Steve Martin, un istrione che sa anche scrivere

«Shopgirl» è stato un flop al cinema. Ma come romanzo si fa apprezzare per stile e contenuto

Neanche fosse l’ultimo filmetto italiano d’autore, di quelli pretenziosi e sfigati che nessuno vede. Uscito il 7 dicembre scorso, in otto copie, distribuito dalla pur influente Medusa, Shopgirl ha incassato - in tutto! - 2.859 euro. Un disastro. Direte: allora perché parlarne qui? Perché questa commedia bizzarra e sommessa, attraversata da un malinconico senso della caducità amorosa, nasce da un caso letterario piuttosto curioso.
A scrivere Shopgirl, prima di produrlo e interpretarlo al cinema con gli esiti appena descritti, è Steve Martin. Sì, quell’attore coi capelli bianchi e il viso da simpatica canaglia. Texano, classe 1945, gran entertainer dal vivo (una specie di Benigni) e prodigioso suonatore di banjo, Martin oltreoceano è un’istituzione comica; anche se, negli anni, ha dimostrato di saper piegare quel suo estro sulfureo e buffo a corde più intimiste e segrete. Insomma, benché abbia appena sostituito il mitico Peter Sellers nel revival della Pantera Rosa (lo si vedrà a Sanremo per una comparsata promozionale al fianco di Panariello), gli si farebbe un torto a elogiarlo solo per titoli come La piccola bottega degli orrori o il remake di Il padre della sposa. Predicatore imbroglione in Vendesi miracolo o produttore rapace in Grand Canyon, Martin incarna un tipo di star che in Italia ce lo sogniamo: non fosse altro perché, tra un set e l’altro, s’è messo a scrivere fenomenali racconti per il New Yorker e il New York Times. Una passione consacrata proprio da questo romanzetto, datato 2000, appena ripubblicato da Einaudi (pagg. 137, euro 9), con una nuova copertina, presa da una scena del film.
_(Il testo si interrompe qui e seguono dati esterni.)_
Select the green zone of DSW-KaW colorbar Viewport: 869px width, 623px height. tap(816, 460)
Vi si vede l’attore, in smoking e farfallino, accarezzare al collo una ragazza eterea ed elegante, coi capelli raccolti in un chignon. Lui nella storia si chiama Ray Porter, ricco uomo d’affari che si divide tra Seattle e Los Angeles, senza capire le donne ma con un gran bisogno di conquistarle; lei, sullo schermo Claire Danes, è Mirabelle, originaria del Vermont e commessa in un lussuoso emporio di Beverly Hills: solo che vende guanti, merce elitaria e fuori moda, che nessuno acquista più. Uno pensa: ecco un’altra variazione sul tema di Pigmalione, con l’uomo di mondo distratto e annoiato che si invaghisce della ragazza del popolo, intravedendo in lei potenzialità inespresse. Invece no.
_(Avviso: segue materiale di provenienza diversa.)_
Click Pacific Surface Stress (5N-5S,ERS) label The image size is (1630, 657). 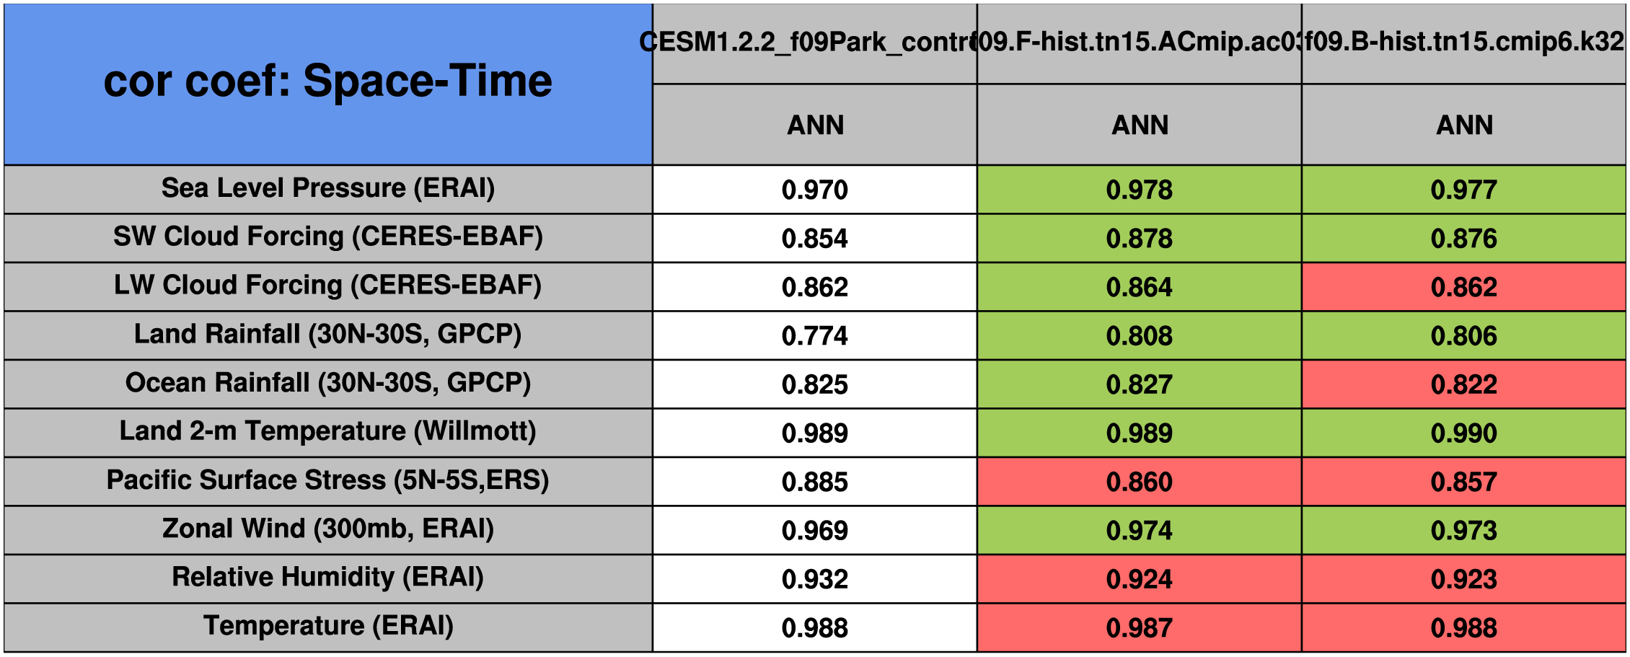click(328, 480)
Si comincia a leggere il libro, diviso in ventisette capitoli, con l’aria diffidente che si riserva di solito ai cabarettisti o ai cantanti morsi da ambizioni letterarie. Ma bastano poche righe, nell’ammirevole traduzione di Gioia Guerzoni, per farsi risucchiare dentro uno stile personale, tutt’altro che corrivo, che perlustra la condizione umana con piglio agro-dolce, senza rinunciare a descrizioni anche crude in fatto di sesso. Per dare un’idea, ecco come Mirabelle, nome che pare sortire da un film di Rohmer, riassume «le tre qualità essenziali» della bugia ideale: «Prima di tutto, deve avere un fondo di verità. Secondo, l’ascoltatore deve dispiacersi per te. Terzo, deve essere un po’ imbarazzante». Oppure, assumendo lo sguardo della commessa, così l’autore osserva il catalogo delle manomissioni da chirurgia estetica: «Nasi scolpiti in forme non contemplate in natura, capelli cotonati e tinti fino a sembrare meringhe dalle sfumature metalliche, visi tirati come maschere di morte. La varietà delle alterazioni è enorme, tranne quando si tratta di seni, nel qual caso è previsto solo il rigonfiamento».
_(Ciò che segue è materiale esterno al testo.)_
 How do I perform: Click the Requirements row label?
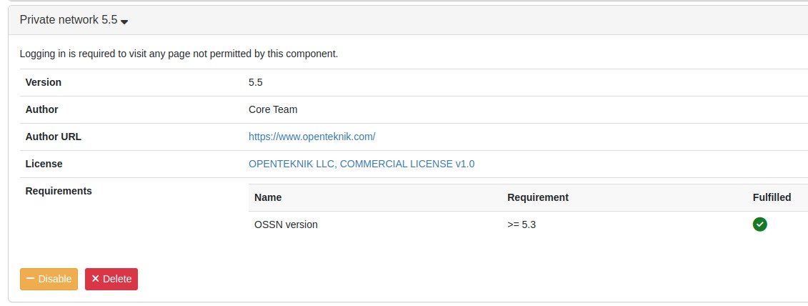click(x=59, y=191)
A pensarci bene, Shopgirl può essere letto (e visto al cinema) come una sorta di «anti-Bridget Jones». Sola e depressa, a rischio psicofarmaci, Mirabelle vive e cammina con una grazia speciale e ombrosa, e si incarterebbe con un artistoide sdrucito e pitocco se non conoscesse quel signore col doppio dei suoi anni. Ma non è storia a lieto fine, almeno per lui che, nel vederla allontanarsi finalmente matura e più consapevole di sé, riflette amaramente: «Com’è possibile, pensa, che gli manchi una donna che ha tenuto a distanza proprio per non sentirne la mancanza il giorno che se ne fosse andata?». Vale per l’amore, certamente. Ma non solo. Se avete perso il film, magari affittate il dvd. Però il romanzo, che suona alquanto autobiografico, andate subito a comprarlo.